Having neither cough drops nor unexpired cough medicine, I poured a tiny bit of some extremely aged Jim Beam (my mother bought it to put on her Christmas applesauce cakes over twenty years ago) into a glass and added the dregs of David’s hummingbird sugar and drank it from a spoon. The first sip tasted pretty bad, and it didn’t do much for the cough, but by the time I was finished sipping, my concern for Ernest had eased considerably.

Anyway, as I sat in the living room taking my medicine, Ernest appeared downstairs. He sashayed into the kitchen. I heard him crunch two or three bites of food. Then he doubled back. Sneak that I am, I lured into my lap. Then I grabbed him and stuffed him into the waiting crate and headed for the vet’s.

Ernest protested, of course, at first. But as soon as the two big dogs in the vet’s waiting room charged up to his crate to pant hello, he decided confinement had its advantages and shut up.

Getting his weight was the first order of business. I was not surprised to learn he weighs 17 pounds. My spine had already intimated I would be making a trip to the chiropractor in short order.

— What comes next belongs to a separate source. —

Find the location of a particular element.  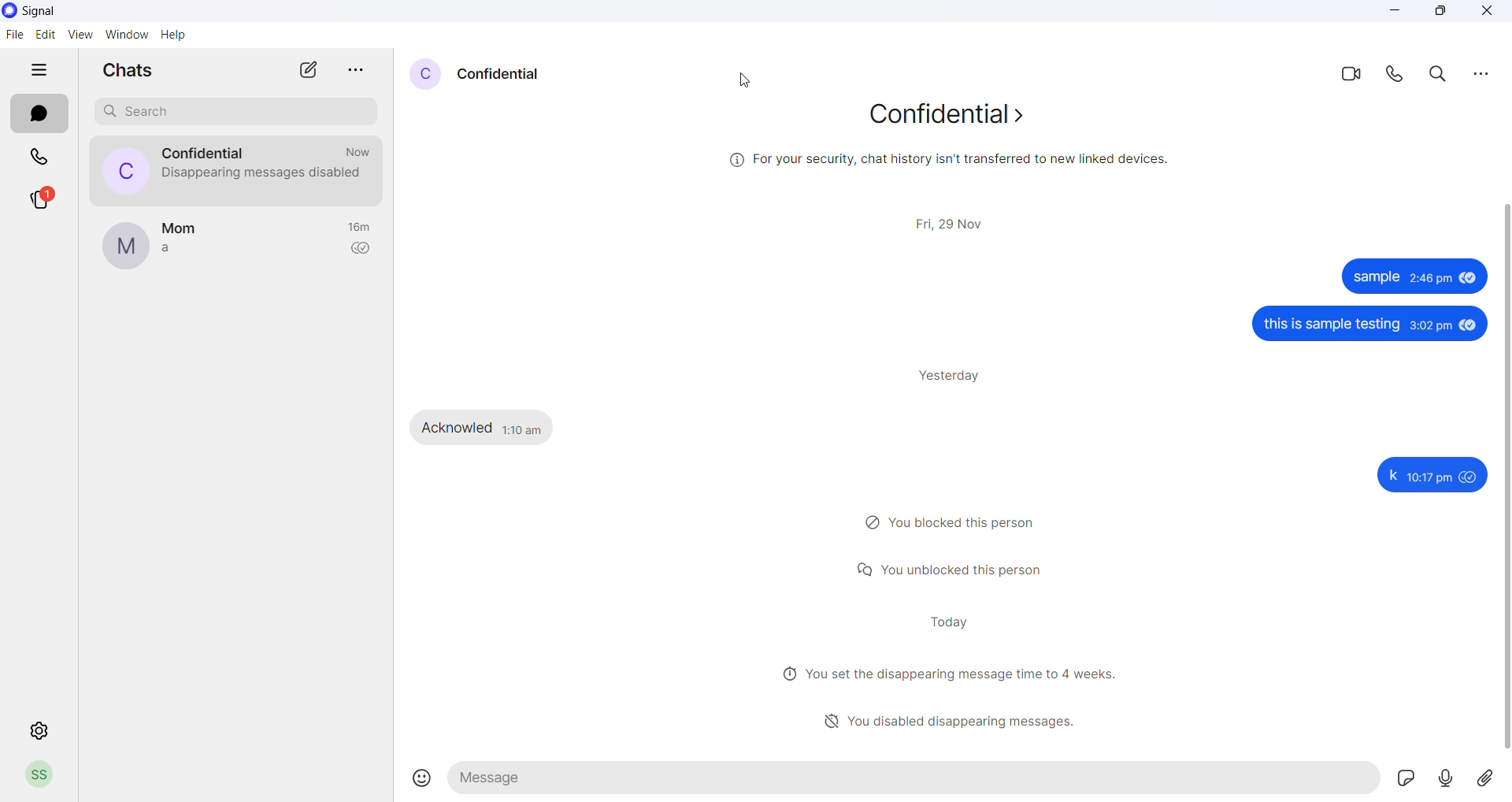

After some poking and prodding and determining this was indeed the result of ingesting thread, and addressing that problem, the doctor said cats like linear objects. I said I’d noticed.

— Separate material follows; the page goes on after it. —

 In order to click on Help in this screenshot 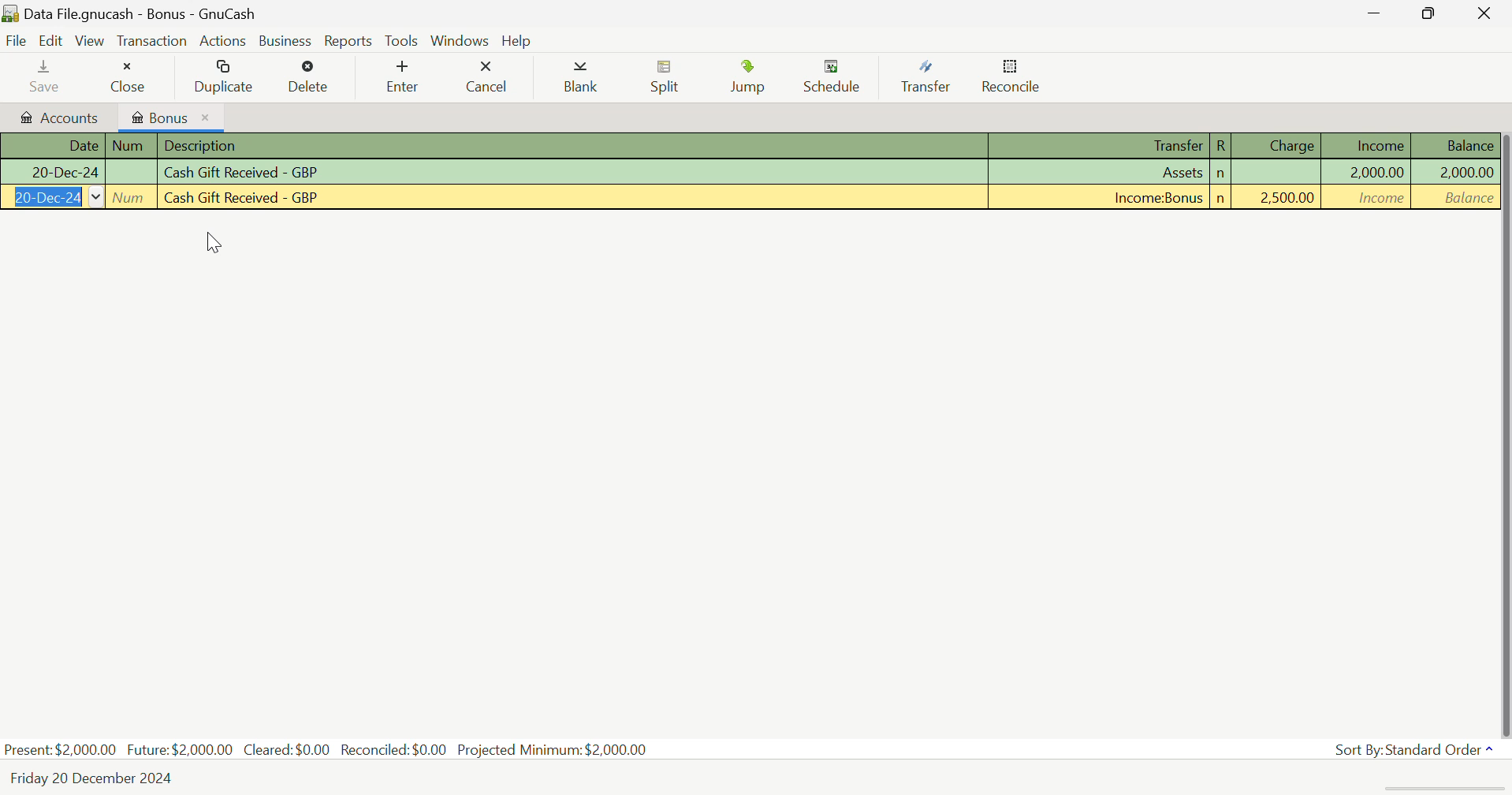, I will do `click(516, 40)`.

He gave me three choices: take him home and give him meds and watch him for 24 hours; leave him there for meds and the procedure he really really doesn’t like and pick him up at 5:00 p.m.; or be referred to another vet for X-rays because he’s moving his office up the street and his machine was all to pieces.

He said choice #1 would have been fine for his cat, but I told him I liked choice #2. Leaving Ernest would ensure he was unclogged. If I took him home and he crawled under the bed again, I might never get him out.

I hated sentencing him to a procedure. But if he hadn’t eaten something unacceptable, he wouldn’t have been in this fix.

As agreed, David and I picked Ernest up at 5:00 p.m., bought a tube of Laxatone, and hauled him home. He’s fine now, thank you, and appears to have forgiven me. I assume the scratch I got trying to remove him from my person in the middle of last night was unintentional.

That is the story of my day set aside for writing.

I’m trying to decide whether it qualifies as an Artist’s Date.